At midnight on 14 August 1947, Britain's 350-year-old Indian Empire was broken into three pieces. The greatest mass migration in history began, as Muslims fled north and Hindus fled south, and Britain's role as an imperial power came to an end. Patrick French's vivid and surprising account of the chaotic final years of colonial rule in India has been acclaimed as the definitive book on this subject. Journeying across India, Bangladesh and Pakistan, he brings to life a cast of characters including spies, idealists, freedom fighters and politicians from Churchill to Gandhi.
Essays on Indian Freedom Movement by Raj Kumar Pdf
Contents: Introduction, The Nationalist Ideas Behind the Revolt of 1857, Nationalism Takes Root: The Moderates, The Indian Struggle for Independence 1885 to 1909, Politics of Indian Revolutionaries 1905-1910, Armed Struggle for the South-East, The Indian Self-Government as Advocated by Annie Besant, Quit India Movement, Tribals and Freedom Struggle, Muslim Nationalism and Freedom Struggle, Subhash Chandra Bose his Role in India s Freedom Struggle, The Last Phase of the Freedom Struggle the R.I.N. Mutiny.
Annually published since 1930, the International bibliography of Historical Sciences (IBOHS) is an international bibliography of the most important historical monographs and periodical articles published throughout the world, which deal with history from the earliest to the most recent times.

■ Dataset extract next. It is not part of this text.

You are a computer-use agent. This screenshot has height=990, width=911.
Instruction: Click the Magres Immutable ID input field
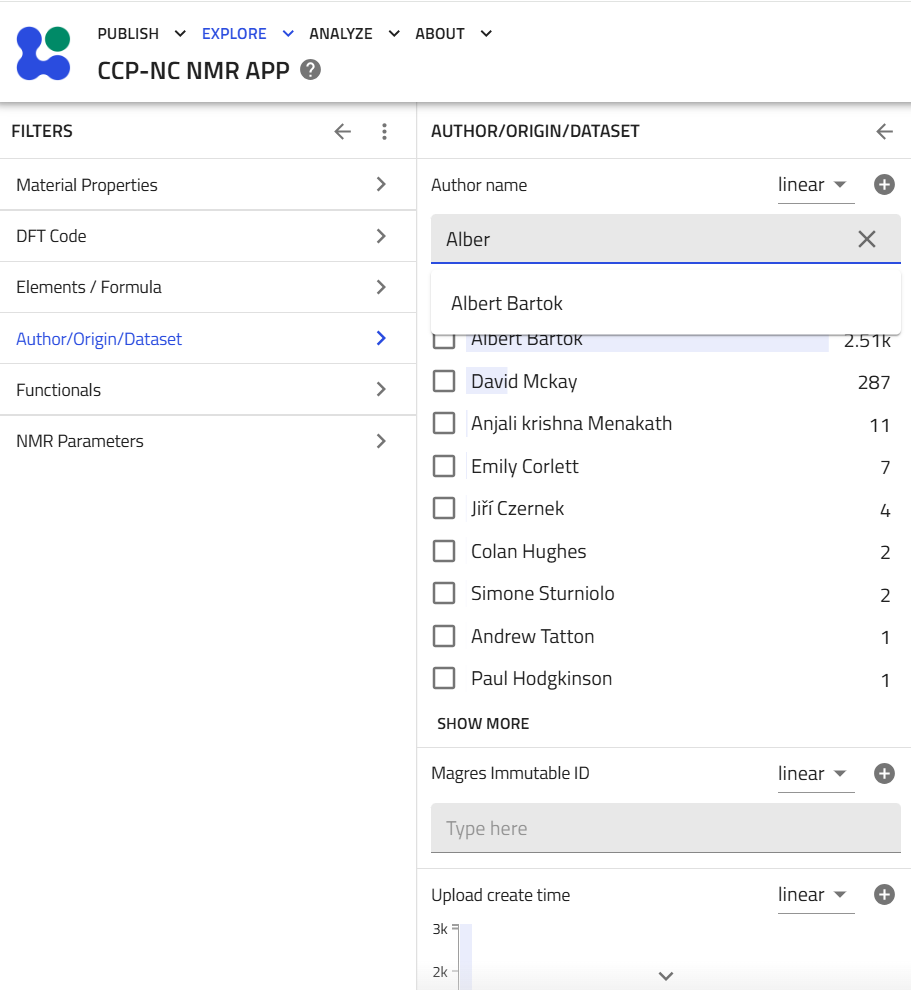click(665, 828)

The works are arranged systematically according to period, region or historical discipline, and within this classification alphabetically. The bibliography contains a geographical index and indexes of persons and authors.
India's Freedom Struggle 1857–1947 by Peter Heehs Pdf
This book is an accessible introduction to the rise of the Indian freedom struggle between the Great Revolt of 1857 and the attainment of Independence in 1947.